Al final la madre de Forrest Gump va a tener razón, y la vida va a resultar tener una exacta analogía con la susodicha caja.
Como la caja de bombones, la vida se presenta envuelta en bonitos y divertidos colores, brillantes y llenos de atractivos. Abres el interior y tienes un montón de opciones, cantidad de bombones por elegir, y todos parecen apetitosos.
Tomas el primero. Lo abres y observas con cuidado, lo paladeas con los ojos cerrados para concentrar todas tus funciones vitales en torno al sentido del gusto. Está bueno. Muy bueno, definitivamente. Tan bueno, que sientes la tentación irresistible de hacerte con un segundo ejemplar cuyo sabor, por supuesto, ya no es tan sorprendente, aunque sigue siendo delicioso.
Cuando ya has tomado cinco o seis se han derretido tanto los bombones como las ilusiones por probarlos.

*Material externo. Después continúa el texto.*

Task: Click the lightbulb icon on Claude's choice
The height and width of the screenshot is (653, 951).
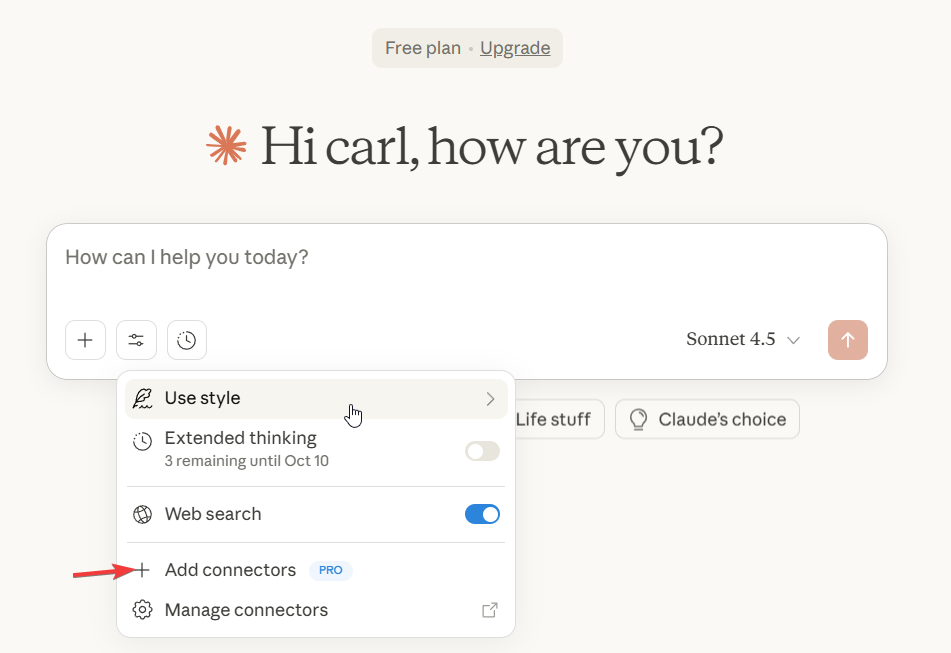Action: click(638, 419)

Sin embargo continúas tomando, un poco por pura inercia y un poco por una adicción que ni tú mismo sabrías explicar muy bien.
Cuando la caja se acaba, porque se acaba siempre, tarde o temprano, nos queda una sensación de insuficiencia y de necesidad que parece contradictoria con el hecho objetivo de que, en realidad, los bombones de cuyo sabor hemos verdaderamente disfrutado son los menos, eso si acaso alguno mereció en absoluto la pena.